Crossing numbers and rotation numbers of cycles in a plane immersed graph

TL;DR

This paper investigates crossing and rotation numbers of cycles in plane immersions of Petersen and Heawood graphs, revealing parity properties and relationships with Legendrian embeddings, and characterizes graphs with all cycles having zero rotation number.

Contribution

It extends known parity and rotation number results to larger cycles and other graphs, and characterizes graphs with all cycles of zero rotation number.

Findings

Number of crossings between edges of distance one is odd in Petersen graph immersions.

Sum of rotation numbers of all 5-cycles is even in Petersen graph immersions.

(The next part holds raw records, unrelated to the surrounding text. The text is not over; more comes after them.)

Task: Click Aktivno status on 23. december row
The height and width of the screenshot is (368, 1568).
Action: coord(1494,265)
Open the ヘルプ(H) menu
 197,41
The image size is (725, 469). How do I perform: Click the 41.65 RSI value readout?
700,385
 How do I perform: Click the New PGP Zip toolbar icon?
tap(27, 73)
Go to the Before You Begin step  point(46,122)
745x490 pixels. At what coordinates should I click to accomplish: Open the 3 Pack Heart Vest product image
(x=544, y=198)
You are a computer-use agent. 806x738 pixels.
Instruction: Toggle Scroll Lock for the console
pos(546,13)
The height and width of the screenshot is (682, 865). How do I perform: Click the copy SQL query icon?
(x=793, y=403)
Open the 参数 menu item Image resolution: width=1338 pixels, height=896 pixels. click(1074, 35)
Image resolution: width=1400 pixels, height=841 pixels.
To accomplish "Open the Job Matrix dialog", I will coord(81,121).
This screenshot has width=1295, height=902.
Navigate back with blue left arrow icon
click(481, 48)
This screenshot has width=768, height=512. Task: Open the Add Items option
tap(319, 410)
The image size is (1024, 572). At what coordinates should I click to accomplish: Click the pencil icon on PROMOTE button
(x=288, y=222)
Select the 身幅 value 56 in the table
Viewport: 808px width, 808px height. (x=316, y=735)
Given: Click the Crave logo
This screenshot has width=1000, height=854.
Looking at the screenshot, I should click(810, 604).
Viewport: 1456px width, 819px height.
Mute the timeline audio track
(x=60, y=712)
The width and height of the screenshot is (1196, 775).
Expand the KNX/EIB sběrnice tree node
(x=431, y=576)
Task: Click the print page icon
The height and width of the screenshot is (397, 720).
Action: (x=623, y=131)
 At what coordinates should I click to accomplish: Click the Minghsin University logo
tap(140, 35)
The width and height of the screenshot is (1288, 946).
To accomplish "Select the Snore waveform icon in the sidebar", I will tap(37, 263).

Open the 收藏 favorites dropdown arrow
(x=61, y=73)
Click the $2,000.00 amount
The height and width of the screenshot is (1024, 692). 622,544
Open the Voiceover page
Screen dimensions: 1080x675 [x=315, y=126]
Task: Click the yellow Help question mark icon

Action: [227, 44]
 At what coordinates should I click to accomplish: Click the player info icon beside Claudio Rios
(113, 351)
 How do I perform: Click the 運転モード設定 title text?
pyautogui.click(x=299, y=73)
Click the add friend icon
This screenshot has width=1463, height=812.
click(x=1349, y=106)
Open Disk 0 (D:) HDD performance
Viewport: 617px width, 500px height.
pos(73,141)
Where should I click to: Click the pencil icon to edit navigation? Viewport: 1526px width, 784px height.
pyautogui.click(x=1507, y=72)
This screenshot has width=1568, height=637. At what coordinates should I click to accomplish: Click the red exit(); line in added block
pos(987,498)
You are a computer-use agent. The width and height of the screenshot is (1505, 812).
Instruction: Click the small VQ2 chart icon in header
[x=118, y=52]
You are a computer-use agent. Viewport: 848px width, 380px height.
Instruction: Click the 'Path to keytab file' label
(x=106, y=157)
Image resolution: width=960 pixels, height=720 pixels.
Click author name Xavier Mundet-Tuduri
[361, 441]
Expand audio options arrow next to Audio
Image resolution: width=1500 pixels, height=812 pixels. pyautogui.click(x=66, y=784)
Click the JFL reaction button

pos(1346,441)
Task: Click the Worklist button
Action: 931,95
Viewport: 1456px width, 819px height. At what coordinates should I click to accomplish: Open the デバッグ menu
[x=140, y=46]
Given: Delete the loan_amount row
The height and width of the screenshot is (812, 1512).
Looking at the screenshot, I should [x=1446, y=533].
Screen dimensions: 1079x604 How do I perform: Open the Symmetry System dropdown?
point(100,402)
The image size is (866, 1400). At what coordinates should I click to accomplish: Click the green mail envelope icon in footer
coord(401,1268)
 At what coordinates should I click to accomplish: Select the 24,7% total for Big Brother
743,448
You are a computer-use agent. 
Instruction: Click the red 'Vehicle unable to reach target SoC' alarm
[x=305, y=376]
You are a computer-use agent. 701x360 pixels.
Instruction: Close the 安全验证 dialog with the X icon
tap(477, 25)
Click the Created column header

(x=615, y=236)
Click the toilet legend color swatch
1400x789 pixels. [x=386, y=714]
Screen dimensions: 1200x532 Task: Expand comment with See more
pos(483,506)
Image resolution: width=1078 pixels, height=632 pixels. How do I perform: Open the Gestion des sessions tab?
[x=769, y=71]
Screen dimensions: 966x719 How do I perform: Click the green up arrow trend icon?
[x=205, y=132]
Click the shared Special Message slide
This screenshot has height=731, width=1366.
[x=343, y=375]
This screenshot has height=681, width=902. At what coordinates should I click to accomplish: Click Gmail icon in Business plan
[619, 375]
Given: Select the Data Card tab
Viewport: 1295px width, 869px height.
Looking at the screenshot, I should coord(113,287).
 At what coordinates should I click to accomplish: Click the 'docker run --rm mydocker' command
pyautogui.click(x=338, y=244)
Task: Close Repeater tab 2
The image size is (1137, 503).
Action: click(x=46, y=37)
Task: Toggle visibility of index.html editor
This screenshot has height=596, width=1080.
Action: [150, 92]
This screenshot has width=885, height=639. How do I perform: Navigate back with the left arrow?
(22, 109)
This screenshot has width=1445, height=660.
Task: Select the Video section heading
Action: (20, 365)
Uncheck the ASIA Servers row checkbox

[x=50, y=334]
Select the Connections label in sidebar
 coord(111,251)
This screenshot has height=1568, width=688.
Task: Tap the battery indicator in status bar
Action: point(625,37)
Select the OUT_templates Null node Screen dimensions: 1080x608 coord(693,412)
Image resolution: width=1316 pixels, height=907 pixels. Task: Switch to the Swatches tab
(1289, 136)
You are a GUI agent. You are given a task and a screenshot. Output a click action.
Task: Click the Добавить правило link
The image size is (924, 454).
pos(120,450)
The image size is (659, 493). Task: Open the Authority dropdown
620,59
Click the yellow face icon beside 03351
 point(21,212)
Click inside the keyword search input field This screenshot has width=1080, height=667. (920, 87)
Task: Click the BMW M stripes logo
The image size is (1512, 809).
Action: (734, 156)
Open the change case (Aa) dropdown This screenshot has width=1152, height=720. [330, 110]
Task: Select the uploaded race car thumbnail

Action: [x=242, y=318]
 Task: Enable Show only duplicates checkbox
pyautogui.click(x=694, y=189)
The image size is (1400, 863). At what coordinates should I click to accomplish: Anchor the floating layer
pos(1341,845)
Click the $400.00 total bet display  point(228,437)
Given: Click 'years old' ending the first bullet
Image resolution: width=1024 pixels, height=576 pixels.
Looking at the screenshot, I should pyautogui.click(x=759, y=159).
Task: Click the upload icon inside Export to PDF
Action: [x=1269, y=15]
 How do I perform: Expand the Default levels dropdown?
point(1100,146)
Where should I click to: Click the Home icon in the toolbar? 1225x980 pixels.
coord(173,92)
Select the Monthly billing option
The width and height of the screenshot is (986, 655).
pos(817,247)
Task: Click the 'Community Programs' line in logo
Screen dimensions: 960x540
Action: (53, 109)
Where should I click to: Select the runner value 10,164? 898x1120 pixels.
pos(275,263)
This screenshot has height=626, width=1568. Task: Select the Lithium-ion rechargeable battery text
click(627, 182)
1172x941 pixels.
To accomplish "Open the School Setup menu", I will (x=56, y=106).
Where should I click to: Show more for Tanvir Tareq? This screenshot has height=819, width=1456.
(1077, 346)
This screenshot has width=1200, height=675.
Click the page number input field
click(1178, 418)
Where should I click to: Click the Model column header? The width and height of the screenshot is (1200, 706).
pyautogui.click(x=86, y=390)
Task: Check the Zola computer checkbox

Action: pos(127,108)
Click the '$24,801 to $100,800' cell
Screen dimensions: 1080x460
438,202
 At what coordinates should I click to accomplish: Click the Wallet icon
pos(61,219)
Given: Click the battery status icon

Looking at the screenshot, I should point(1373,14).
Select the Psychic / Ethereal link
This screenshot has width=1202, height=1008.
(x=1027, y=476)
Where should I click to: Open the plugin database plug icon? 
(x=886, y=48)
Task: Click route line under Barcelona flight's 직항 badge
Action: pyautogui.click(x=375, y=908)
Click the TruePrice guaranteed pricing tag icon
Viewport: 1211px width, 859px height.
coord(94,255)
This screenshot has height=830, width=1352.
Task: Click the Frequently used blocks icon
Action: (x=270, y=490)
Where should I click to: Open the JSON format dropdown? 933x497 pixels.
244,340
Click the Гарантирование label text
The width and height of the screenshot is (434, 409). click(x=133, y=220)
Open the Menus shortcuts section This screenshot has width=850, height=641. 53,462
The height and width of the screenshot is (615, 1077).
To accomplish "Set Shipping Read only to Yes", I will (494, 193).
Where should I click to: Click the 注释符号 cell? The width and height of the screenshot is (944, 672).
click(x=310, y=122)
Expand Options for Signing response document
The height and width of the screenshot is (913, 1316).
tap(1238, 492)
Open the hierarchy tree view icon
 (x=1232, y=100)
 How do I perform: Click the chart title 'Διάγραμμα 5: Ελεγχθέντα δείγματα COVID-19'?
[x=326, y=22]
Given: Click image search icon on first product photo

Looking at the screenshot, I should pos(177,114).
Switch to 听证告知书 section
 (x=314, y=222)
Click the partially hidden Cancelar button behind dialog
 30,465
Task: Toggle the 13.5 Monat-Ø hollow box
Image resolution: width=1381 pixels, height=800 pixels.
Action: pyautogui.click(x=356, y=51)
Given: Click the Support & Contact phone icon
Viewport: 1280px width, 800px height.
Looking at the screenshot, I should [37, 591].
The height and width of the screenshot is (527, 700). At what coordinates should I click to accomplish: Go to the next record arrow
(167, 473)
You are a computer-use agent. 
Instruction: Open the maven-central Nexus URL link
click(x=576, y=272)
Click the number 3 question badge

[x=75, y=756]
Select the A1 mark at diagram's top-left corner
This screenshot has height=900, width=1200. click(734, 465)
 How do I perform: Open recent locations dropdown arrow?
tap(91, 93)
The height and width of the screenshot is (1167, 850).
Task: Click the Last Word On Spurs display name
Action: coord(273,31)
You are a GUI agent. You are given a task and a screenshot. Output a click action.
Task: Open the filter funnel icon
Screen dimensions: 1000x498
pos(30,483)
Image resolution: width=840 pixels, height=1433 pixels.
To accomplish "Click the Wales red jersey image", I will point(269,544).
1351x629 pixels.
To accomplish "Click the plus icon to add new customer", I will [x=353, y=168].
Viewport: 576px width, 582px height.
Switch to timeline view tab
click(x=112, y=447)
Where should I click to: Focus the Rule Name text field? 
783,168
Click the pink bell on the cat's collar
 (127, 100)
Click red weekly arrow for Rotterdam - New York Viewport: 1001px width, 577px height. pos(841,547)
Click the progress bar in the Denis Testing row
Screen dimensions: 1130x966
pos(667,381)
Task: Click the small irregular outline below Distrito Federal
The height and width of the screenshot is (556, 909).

Existence of a 5-cycle not an unknot with maximal Thurston-Bennequin number in Legendrian embeddings.

Abstract

For any generic immersion of a Petersen graph into a plane, the number of crossing points between two edges of distance one is odd. The sum of the crossing numbers of all $5$-cycles is odd. The sum of the rotation numbers of all $5$-cycles is even. We show analogous results for $6$-cycles, $8$-cycles and $9$-cycles. For any Legendrian spatial embedding of a Petersen graph, there exists a $5$-cycle that is not an unknot with maximal Thurston-Bennequin number, and the sum of all Thurston-Bennequin numbers of the cycles is $7$ times the sum of all Thurston-Bennequin numbers of the $5$-cycles. We show analogous results for a Heawood graph. We also show some other results for some graphs. We characterize abstract graphs that has a generic immersion into a plane whose all cycles have rotation number $0$.